Here's Wes in the studio in front of an Ampeg Gemini I. Of course, Ampeg's were in every NYC studio in the 60's. Wes played Fender Supers, and Twins. He was discerning about amps, and played the speaker game (maybe he went back and forth between Jensens, JBLs, alnicos and ceramics??). In a Guitar Player interview he talked about the speakers being the most important part of the gear setup because it is what you ultimately hear, and he indicated he was never happy with his sound. He also played Standels. Grant Green played twins (tweed?) and ampegs, Jim Hall used a GA50, Tal Farlow played gibsons and twins.

Then when SS hit, guys like Joe Pass and George Benson switched to Polytones and Roland JC's. The SS stuff is a lot lighter than tube stuff, and companies like Polytone and Roland seemed to be happy to cater to jazz dudes in the 70s, while, clearly, ampeg and fender were focusing elsewhere.
so, for your question "Would any of the usual vintage Fenders be a good choice ?"
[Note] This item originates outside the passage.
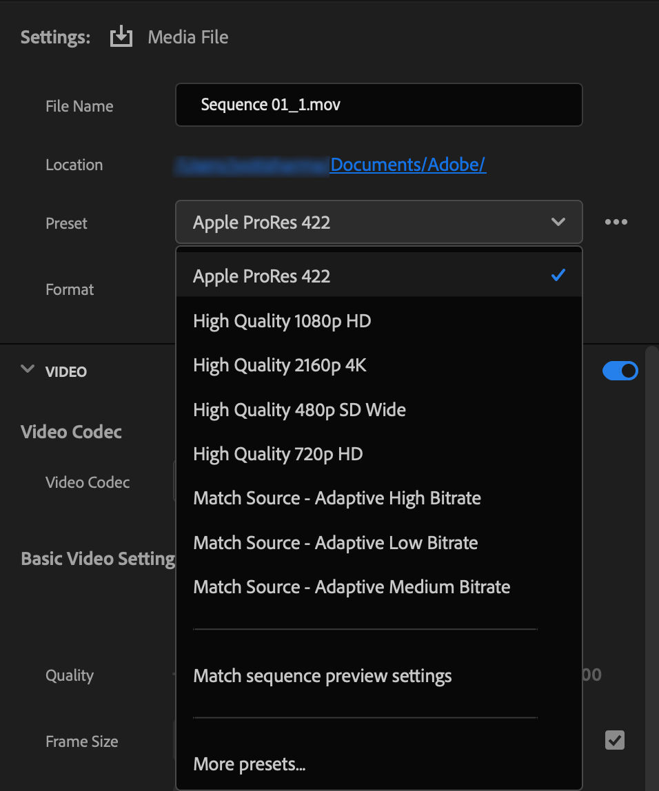Click the Media File export icon
659x791 pixels.
(121, 36)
I'd say, for a fender, an SS recto, fixed bias push-pull model, that is loud enough with the guitar player's pickup for whatever size room or volume he wants to play at.... bandmaster...? super? twin?
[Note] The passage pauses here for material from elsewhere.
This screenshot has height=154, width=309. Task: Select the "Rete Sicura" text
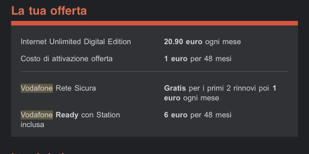click(x=76, y=88)
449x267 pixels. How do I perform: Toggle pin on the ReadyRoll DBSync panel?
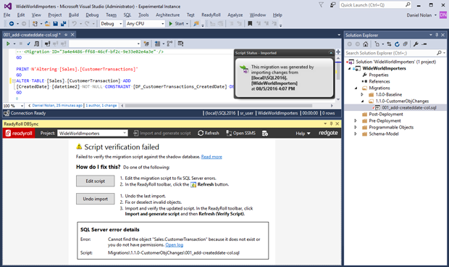[331, 123]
clean is key for jazz tone.
almost any amp will distort at max volume, so I think these guys liked an amp if they could play loud enough without distorting at whatever room they played. original jazz guys played P90 and 59 style humbuckers instead of telecasters. I suspect most jazz dudes thinking about tone are looking to Green/Burrell/Montgomery/Pass/etc who all played all lower impedance p/u'd compared to modern PUs, and tele's. I don't know when the strat came into the jazz guitar picture, (maybe with Robben Ford? ) Roy Buchanan plugs into a JC and its sweet SS compressed OD city. jazz guys also didn't like carrying heavy amps (i don't think there was enough money in jazz guitar to afford amp toting roadies, not unless Benson probably), that why ampeg had the ampeg-turn-key guitarist club, or whatever they called it., and its why polytone minibrutes were popular.
a great jazz tone was Les Paul. what did he play? low-impedance pickups into transformer preamps into Gibsons or direct into the board?